REQUIREMENT
Beginning with the line below that contains "You are a computer-use" and ending with the line that contains "Instruction: Dismiss the", copy every line exactly. Copy nothing else.

THE DATA
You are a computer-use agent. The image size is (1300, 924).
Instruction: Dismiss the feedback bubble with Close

==

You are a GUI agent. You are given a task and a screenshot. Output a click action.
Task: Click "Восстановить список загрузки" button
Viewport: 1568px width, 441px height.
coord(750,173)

ANSWER SECTION
You are a computer-use agent. The image size is (1300, 924).
Instruction: Dismiss the feedback bubble with Close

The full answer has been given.